These findings highlight the transformative potential of AI in the field of mental health and neurological disorders. AI can be a powerful tool to improve diagnostic accuracy and reduce delays in disease detection, which in turn leads to improved treatment outcomes and reduced costs of care. On the other hand, the challenges ahead are mainly related to data and how they are collected and utilized. The lack of global standards and cultural differences can lead to the non-generalizability of models across different societies. Therefore, the development of diverse and standardized databases and international collaborations are key priorities [72]. In addition, for successful clinical adoption, the transparency and interpretability of models must be increased so that health professionals can trust the results and make treatment decisions based on them.
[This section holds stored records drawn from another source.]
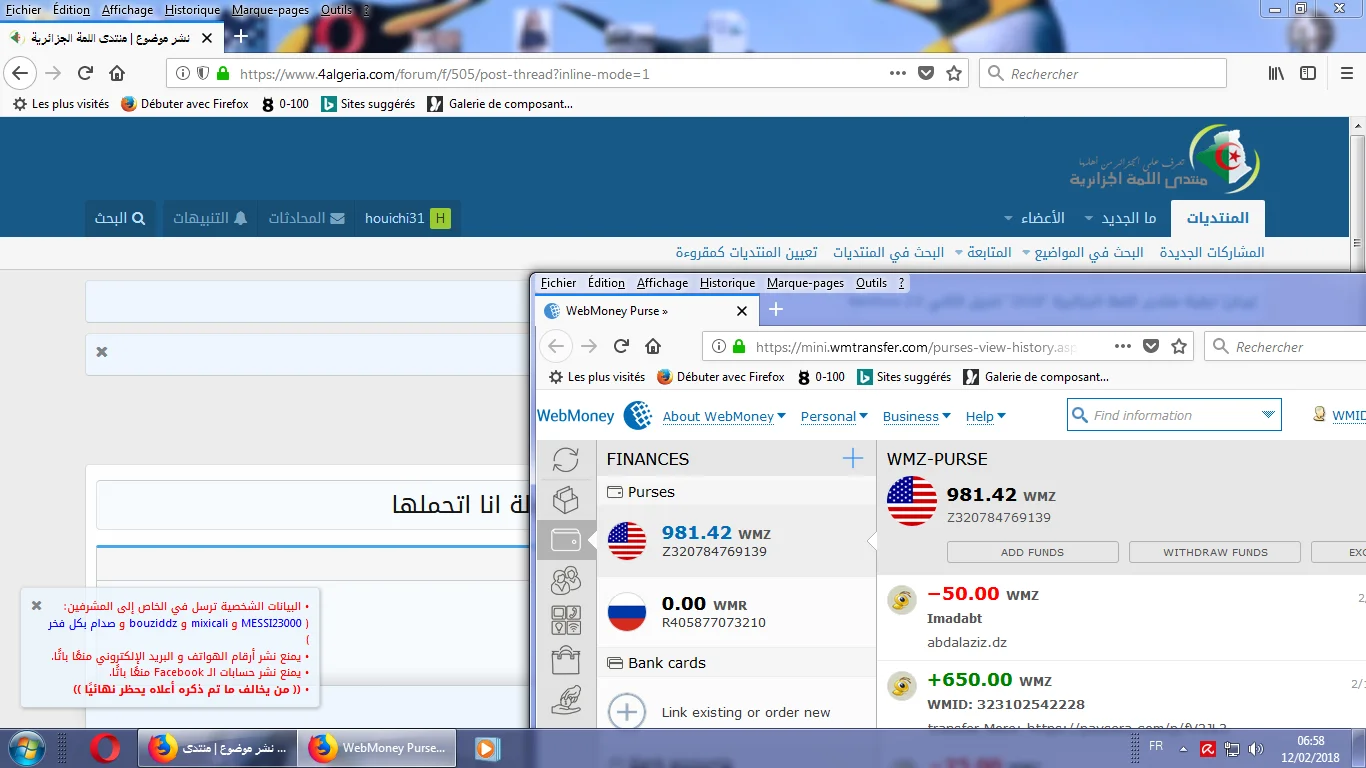Click the home icon in WebMoney browser toolbar
Image resolution: width=1366 pixels, height=768 pixels.
[x=653, y=347]
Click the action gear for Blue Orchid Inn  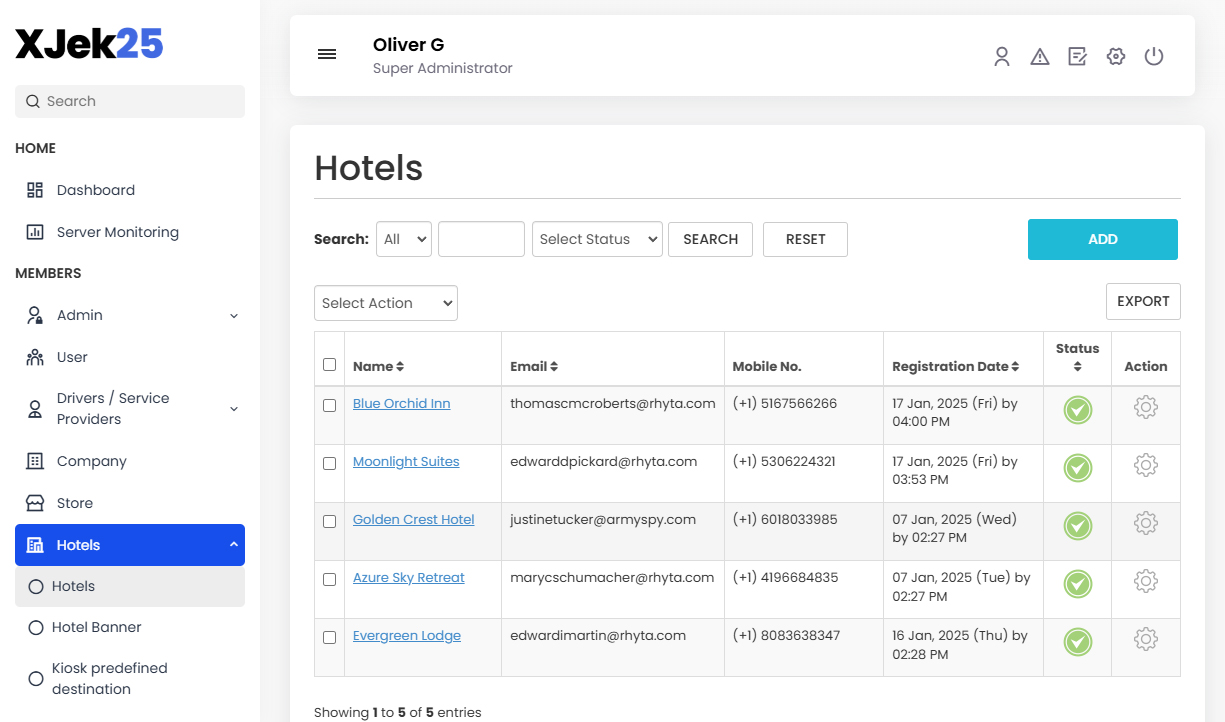tap(1145, 407)
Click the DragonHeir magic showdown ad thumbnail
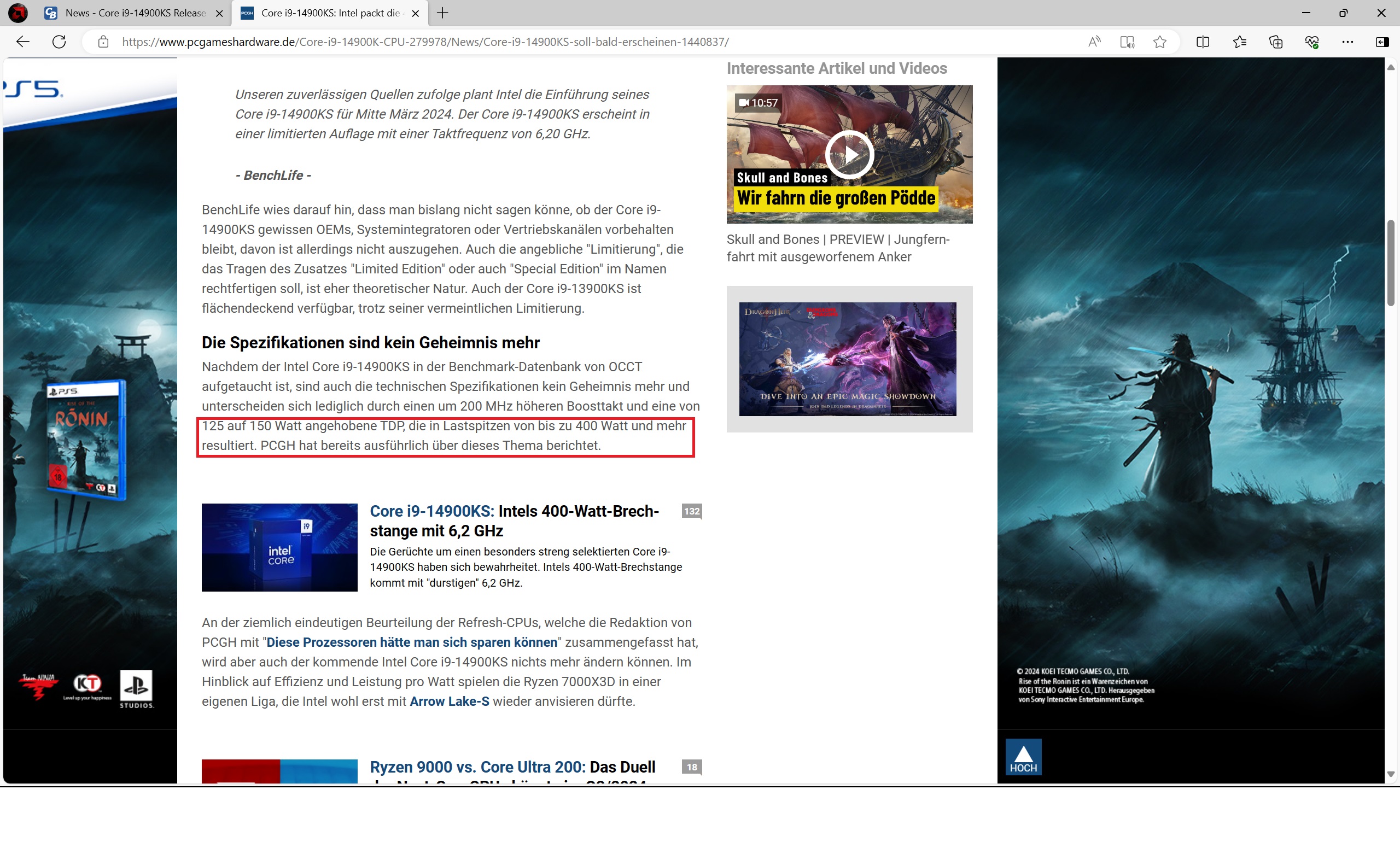This screenshot has width=1400, height=842. point(847,359)
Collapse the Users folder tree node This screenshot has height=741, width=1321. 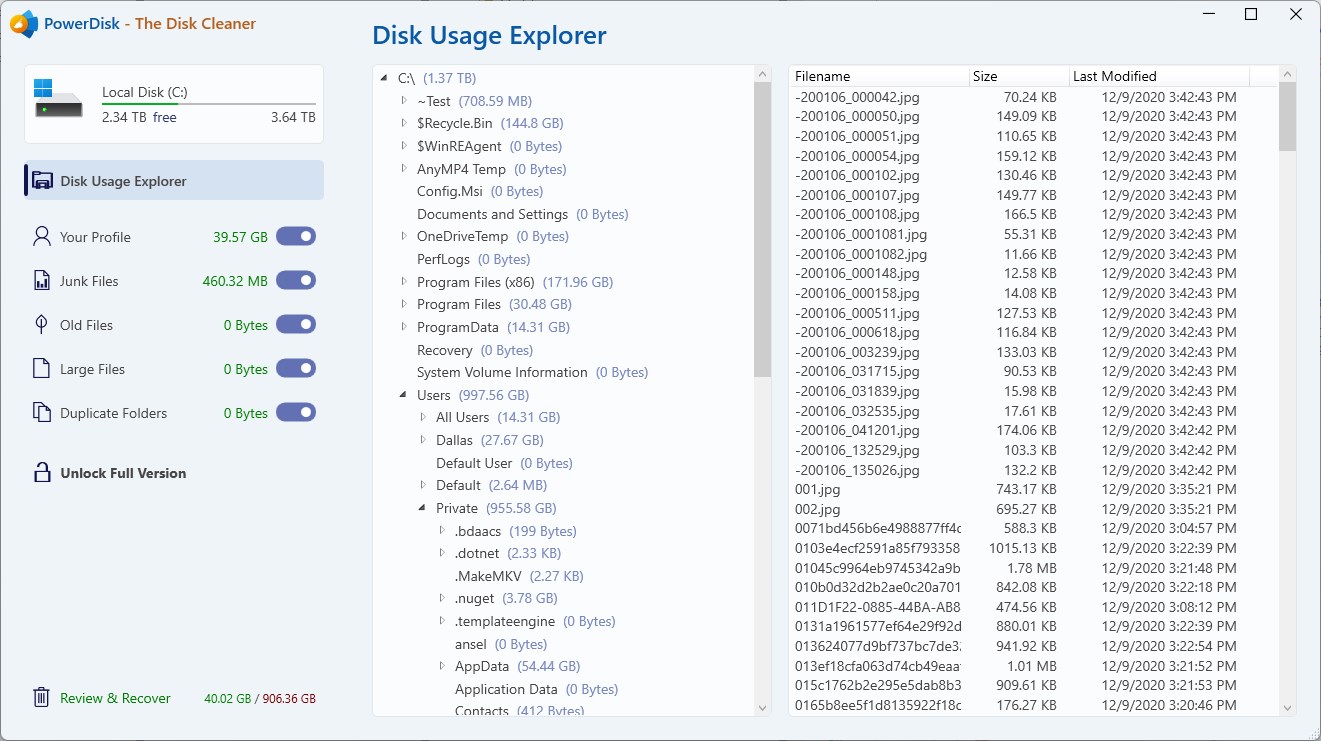tap(403, 395)

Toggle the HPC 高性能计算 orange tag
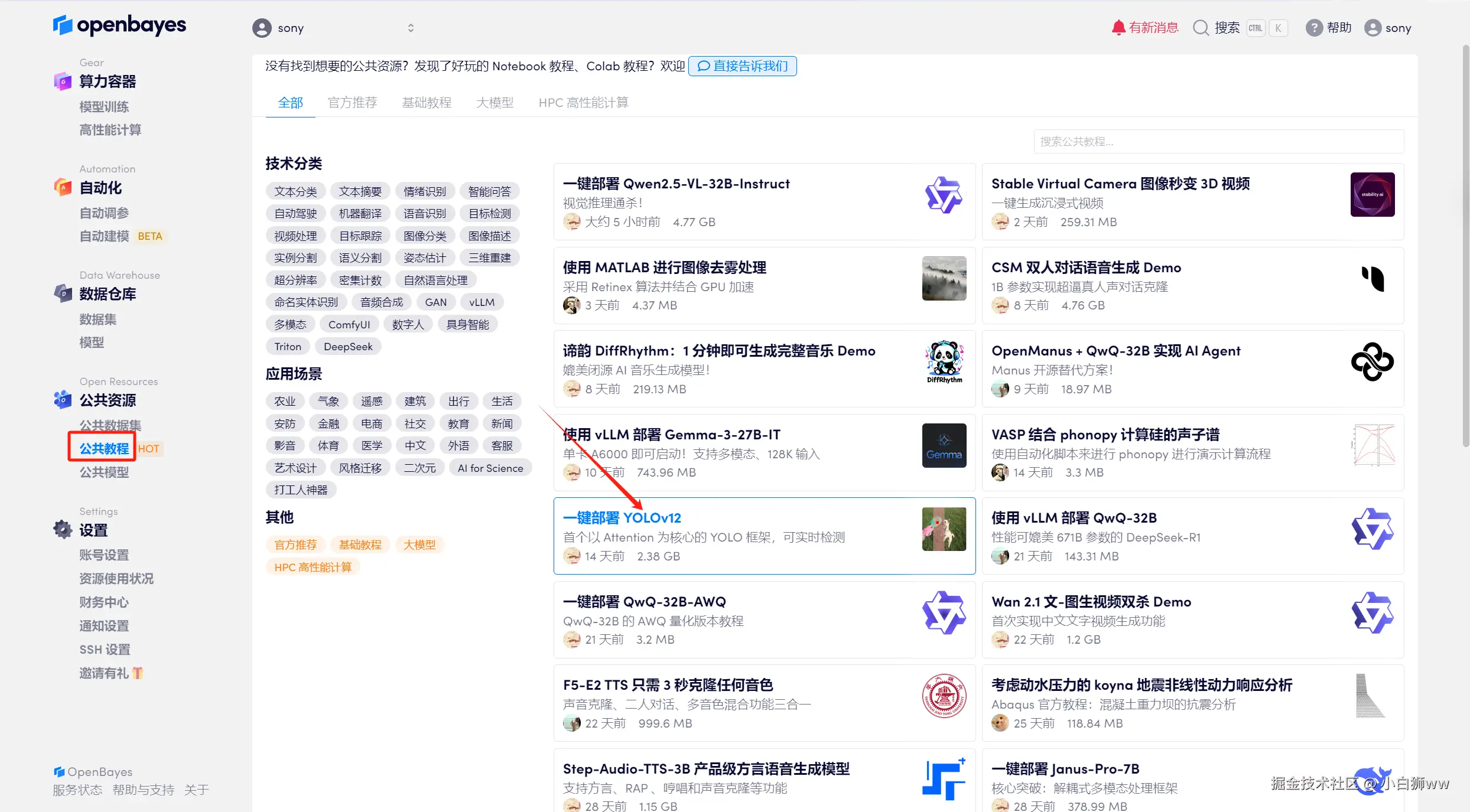click(x=313, y=567)
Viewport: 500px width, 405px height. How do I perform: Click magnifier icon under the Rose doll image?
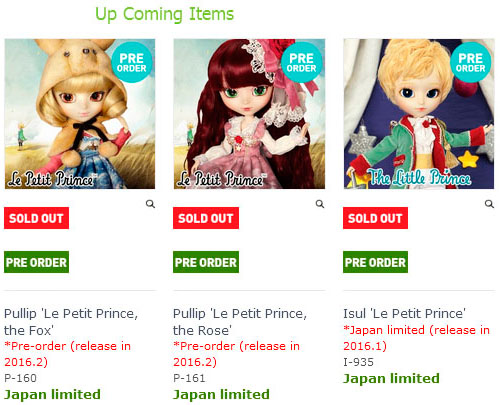(320, 204)
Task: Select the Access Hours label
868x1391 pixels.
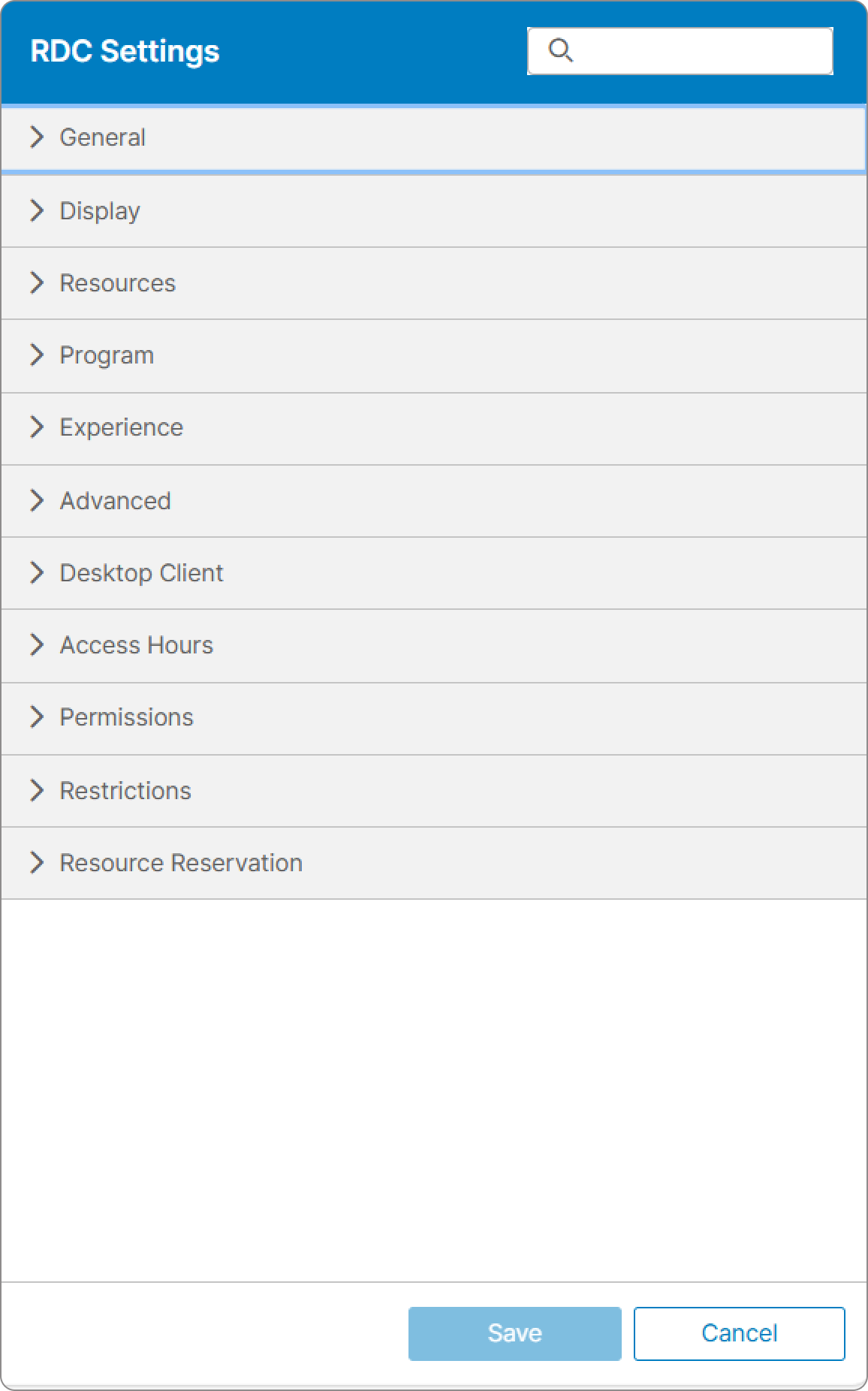Action: point(137,645)
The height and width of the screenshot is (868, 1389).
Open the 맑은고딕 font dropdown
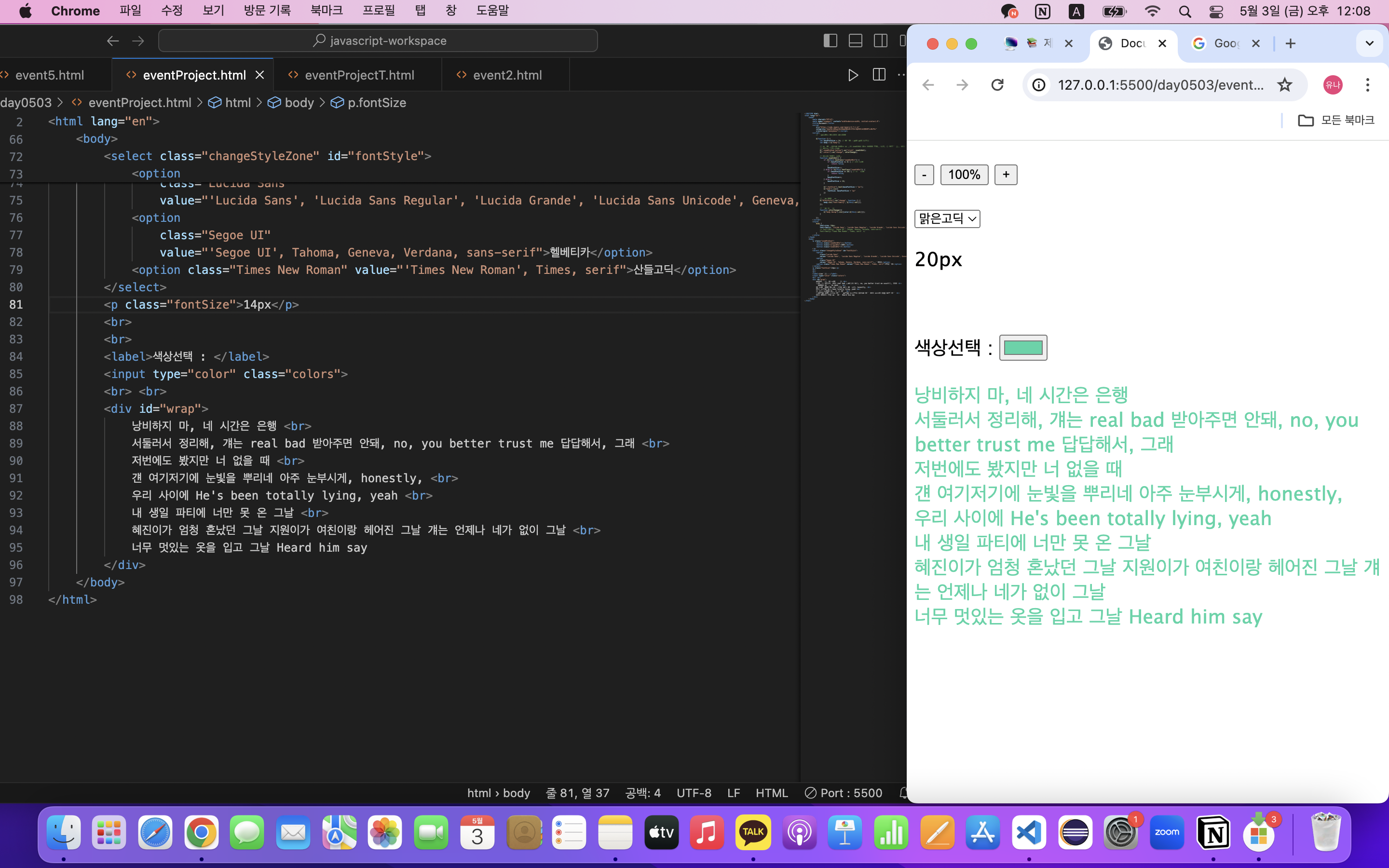point(947,219)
Ethically, protecting patient privacy and ensuring responsible use of data is essential, and comprehensive rules and frameworks are needed. Ultimately, the future of AI in this area can greatly help personalize treatments, predict disease progression, and design targeted interventions; but this requires continued effort in research, technology development, and alignment with ethical and legal regulations [73].
Analytical insights and methodological challenges
The reviewed studies demonstrate clear differences between unimodal and multimodal artificial intelligence (AI) approaches in diagnosing mental and neurological disorders. Unimodal systems—those relying solely on facial expressions or micro-expressions—showed strong diagnostic performance, typically achieving accuracies between 85 and 95%. However, multimodal frameworks that integrate additional modalities such as EEG, fMRI, or voice features [26, 30, 54] consistently outperformed unimodal models, often exceeding 95% accuracy. This improvement can be attributed to the complementary nature of multimodal data, which allows for a more comprehensive representation of both neural and behavioral patterns associated with psychiatric and neurological conditions.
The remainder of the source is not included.